[What the task asks]: Determine how many lines of the listing below hold the string "Supplies". Reply only with the number.

[Supplied data]:
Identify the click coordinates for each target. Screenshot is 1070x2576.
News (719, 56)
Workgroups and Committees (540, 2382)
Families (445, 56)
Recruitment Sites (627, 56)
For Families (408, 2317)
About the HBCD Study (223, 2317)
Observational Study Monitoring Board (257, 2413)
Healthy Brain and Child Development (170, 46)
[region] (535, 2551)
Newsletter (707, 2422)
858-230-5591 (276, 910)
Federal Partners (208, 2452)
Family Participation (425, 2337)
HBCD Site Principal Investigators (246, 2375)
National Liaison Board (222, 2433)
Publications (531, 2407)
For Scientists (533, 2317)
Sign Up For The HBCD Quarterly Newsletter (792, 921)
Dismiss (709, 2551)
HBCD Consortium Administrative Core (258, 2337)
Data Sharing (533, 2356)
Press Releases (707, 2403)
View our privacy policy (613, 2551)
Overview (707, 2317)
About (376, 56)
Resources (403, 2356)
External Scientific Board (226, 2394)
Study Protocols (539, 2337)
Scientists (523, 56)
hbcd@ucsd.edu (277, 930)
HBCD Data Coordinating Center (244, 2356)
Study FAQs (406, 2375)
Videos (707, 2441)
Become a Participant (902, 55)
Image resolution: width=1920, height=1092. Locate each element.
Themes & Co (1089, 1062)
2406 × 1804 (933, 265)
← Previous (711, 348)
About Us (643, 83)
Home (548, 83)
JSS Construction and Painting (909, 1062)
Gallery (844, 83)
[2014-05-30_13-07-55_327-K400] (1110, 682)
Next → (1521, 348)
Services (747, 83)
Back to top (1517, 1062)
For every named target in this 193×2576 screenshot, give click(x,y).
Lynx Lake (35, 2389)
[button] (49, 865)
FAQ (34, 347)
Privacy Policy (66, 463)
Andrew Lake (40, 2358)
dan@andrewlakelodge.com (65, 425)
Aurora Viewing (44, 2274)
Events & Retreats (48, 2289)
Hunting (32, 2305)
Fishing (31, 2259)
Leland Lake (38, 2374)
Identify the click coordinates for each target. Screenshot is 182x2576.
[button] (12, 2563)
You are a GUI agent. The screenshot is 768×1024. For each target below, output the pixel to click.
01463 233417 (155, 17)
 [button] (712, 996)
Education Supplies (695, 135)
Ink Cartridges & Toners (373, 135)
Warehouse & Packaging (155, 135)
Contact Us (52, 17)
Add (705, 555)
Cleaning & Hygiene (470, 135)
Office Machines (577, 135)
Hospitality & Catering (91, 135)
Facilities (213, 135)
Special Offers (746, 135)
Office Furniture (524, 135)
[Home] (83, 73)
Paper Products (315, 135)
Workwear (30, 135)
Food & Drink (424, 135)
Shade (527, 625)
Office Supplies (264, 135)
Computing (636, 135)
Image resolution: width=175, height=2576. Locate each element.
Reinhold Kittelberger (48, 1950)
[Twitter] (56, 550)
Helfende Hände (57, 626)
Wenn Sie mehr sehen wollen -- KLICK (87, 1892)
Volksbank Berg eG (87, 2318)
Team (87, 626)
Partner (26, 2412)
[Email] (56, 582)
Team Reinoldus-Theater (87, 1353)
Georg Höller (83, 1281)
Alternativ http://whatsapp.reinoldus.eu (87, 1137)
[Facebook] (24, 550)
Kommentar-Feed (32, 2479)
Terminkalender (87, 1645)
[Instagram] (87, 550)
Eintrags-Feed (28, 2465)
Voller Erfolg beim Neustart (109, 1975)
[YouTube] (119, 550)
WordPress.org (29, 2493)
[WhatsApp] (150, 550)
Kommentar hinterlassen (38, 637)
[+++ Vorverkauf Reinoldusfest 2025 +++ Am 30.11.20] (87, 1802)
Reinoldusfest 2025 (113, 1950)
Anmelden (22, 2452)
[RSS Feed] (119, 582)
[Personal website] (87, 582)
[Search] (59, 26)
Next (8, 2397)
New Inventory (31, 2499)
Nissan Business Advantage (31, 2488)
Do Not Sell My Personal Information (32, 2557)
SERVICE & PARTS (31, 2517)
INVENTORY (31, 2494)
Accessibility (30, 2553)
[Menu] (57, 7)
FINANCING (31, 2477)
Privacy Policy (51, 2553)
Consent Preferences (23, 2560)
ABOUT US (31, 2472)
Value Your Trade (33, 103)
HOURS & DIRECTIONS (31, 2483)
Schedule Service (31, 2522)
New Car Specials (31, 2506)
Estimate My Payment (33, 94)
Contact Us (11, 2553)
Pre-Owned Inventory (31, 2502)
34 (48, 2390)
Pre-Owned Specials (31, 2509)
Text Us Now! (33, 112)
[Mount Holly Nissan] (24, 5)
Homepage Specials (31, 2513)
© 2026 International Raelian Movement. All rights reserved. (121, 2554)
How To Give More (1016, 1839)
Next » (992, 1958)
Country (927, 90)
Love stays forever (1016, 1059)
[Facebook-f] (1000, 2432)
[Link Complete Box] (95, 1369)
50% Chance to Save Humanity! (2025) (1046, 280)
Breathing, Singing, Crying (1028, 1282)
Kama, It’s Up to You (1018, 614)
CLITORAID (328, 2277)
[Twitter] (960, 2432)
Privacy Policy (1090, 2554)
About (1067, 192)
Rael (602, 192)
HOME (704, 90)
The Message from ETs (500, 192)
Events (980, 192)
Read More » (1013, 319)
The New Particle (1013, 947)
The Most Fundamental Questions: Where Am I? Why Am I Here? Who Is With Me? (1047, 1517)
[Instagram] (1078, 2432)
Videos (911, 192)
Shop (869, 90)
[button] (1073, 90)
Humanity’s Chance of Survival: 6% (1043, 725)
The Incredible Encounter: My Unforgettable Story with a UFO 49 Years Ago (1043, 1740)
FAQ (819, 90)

[Task response]: 2